Technology & Science

B.C. knee brace, Montreal bike system among Time's top inventions

Montreal's high-tech public bike system and a Canadian-made knee brace that harnesses enough energy from a person's stride to power electronic devices are two of Time magazine's top 50 inventions of 2008.
SFU's Bionic Energy Harvester was ranked No. 33 in Time Magazine's top 50 inventions of 2008. ((CBC))

Montreal's high-tech public bike system and a Canadian-made knee brace that harnesses enough energy from a person's stride to power electronic devices are two of Time magazine's top 50 inventions of 2008.

Max Donelan, an assistant professor of kinesiology at B.C.'s Simon Fraser University who leads the knee brace research, told CBC News the recognition was a welcome surprise.

Time listed the brace as the 33rd best invention.

"I feel quite honoured to be on the list because it includes the level of ingenuity that's out there this year," he said. "It's quite an impressive list."

The gene-testing service 23andMe, which has turned the science of determining genetic traits and predisposition into a retail product, was listed as the No .1 invention, according to the U.S.-based publication.
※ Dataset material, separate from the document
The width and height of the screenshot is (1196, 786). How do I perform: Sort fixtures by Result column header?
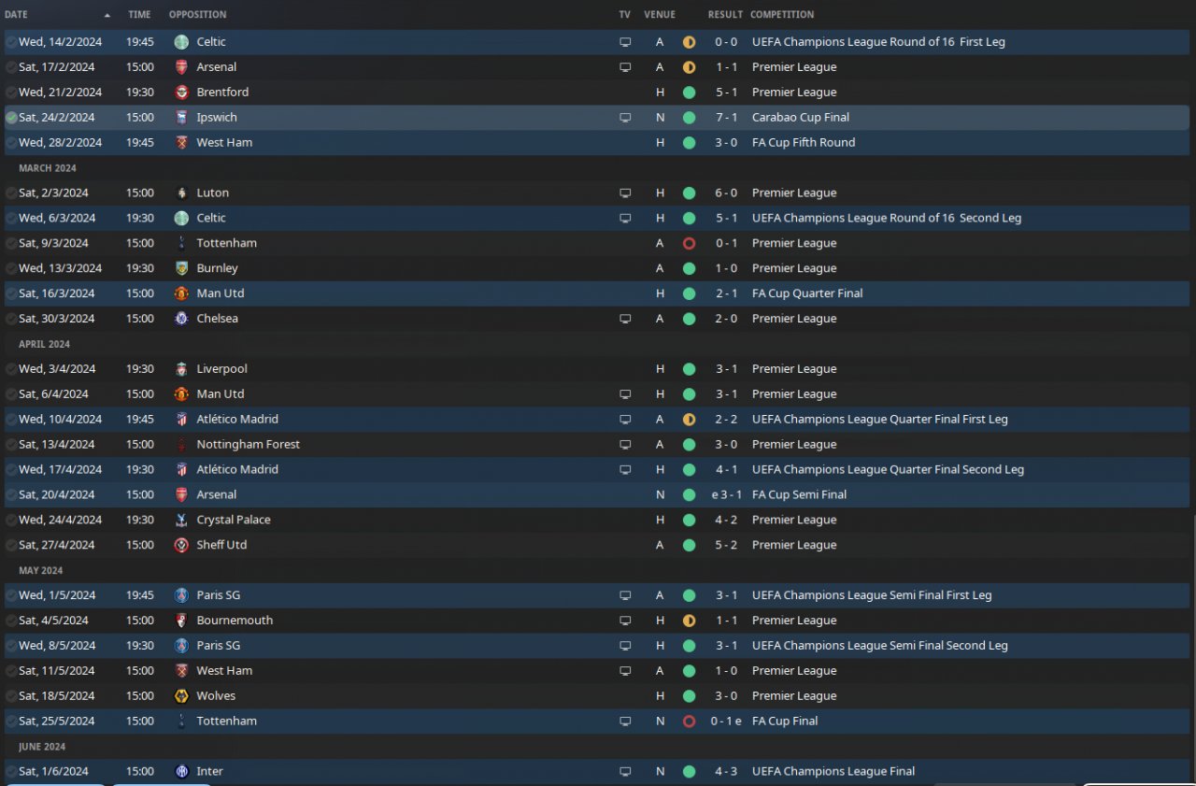pos(725,15)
SFU professor Max Donelan, centre, shows CBC reporter Chris Brown his knee brace that collects energy during walking. ((CBC))
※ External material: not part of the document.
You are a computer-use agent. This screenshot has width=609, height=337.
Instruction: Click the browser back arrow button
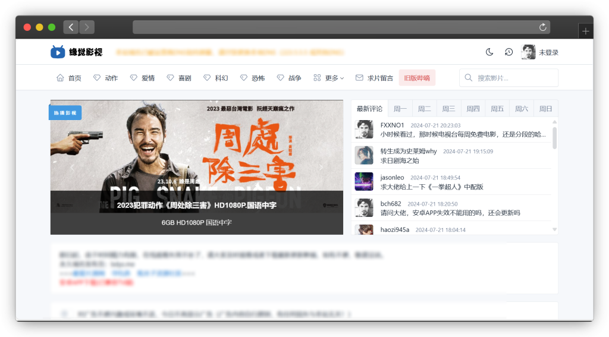tap(71, 27)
Scientists at Simon Fraser and two U.S. universities unveiled the workings of the knee brace in February in the journal Science.

The brace gets its power from the energy put into slowing down the knee joint at the end of a person's step, in a manner similar to how hybrid-electric cars recycle power from braking.
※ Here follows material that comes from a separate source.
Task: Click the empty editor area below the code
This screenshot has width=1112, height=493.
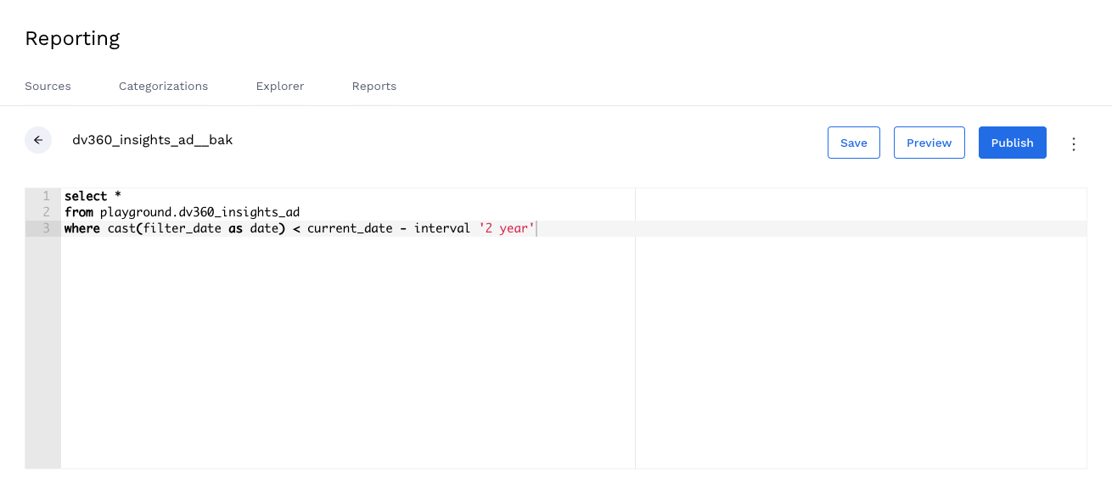Action: (x=348, y=352)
Donelan said that while the brace is years away from coming to the commercial market, the Canadian military plans to test the first prototypes next spring in a trial.

Bionic Power Inc., the B.C.-based spinoff company that will continue to develop the product, has been working for a year on making it smaller and lightweight, he said.

The three pairs of knee braces the military will test next May wear 900 grams per leg, said Donelan. That's already an improvement over the 1.6 kg weight of the prototypes demonstrated earlier this year.

The power controller is worn on the waist, and energy generated from the field tests will be used to recharge another power source such as lithium ion batteries, he said.

High-tech bike sharing

Montreal's public bike system, dubbed Bixi, was No. 19 on the list.

The self-service, bike-rental system, based on programs in Barcelona and the French cities of Paris and Lyon, uses modular bike-rack stations that are solar-powered and bikes with radio-frequency ID tags so they can be easily tracked.

The bikes are designed entirely in Quebec and made of 100 per cent recyclable aluminum. The $15-million system is run by Stationnement de Montreal, the company that manages the city's on-street vehicle parking.

The first 40 bikes to use the system rolled out in September, with the city planning to have 2,400 Bixis by next spring.

A third breakthrough to make the list, the discovery of the largest known prime number, also has a Canadian connection.

Ottawa-based Carleton University student Jeff Gilchrist was one of a group of mathematicians that helped confirm a 12.9-million-digit-long number discovered by researchers at the University of California at Los Angeles was indeed a prime number.

Prime numbers can only be divided evenly by the number one and itself.

Though more achievement than invention, the discovery of the number, which can be written in shorthand as two to the power of 43,112,609, minus one, was No. 29 on Time's list.

A number of other top inventions on the list are international efforts that have contributions from a host of countries including Canada, such as the Geneva-based Large Hadron Collider and Norway's Arctic Seed Bank.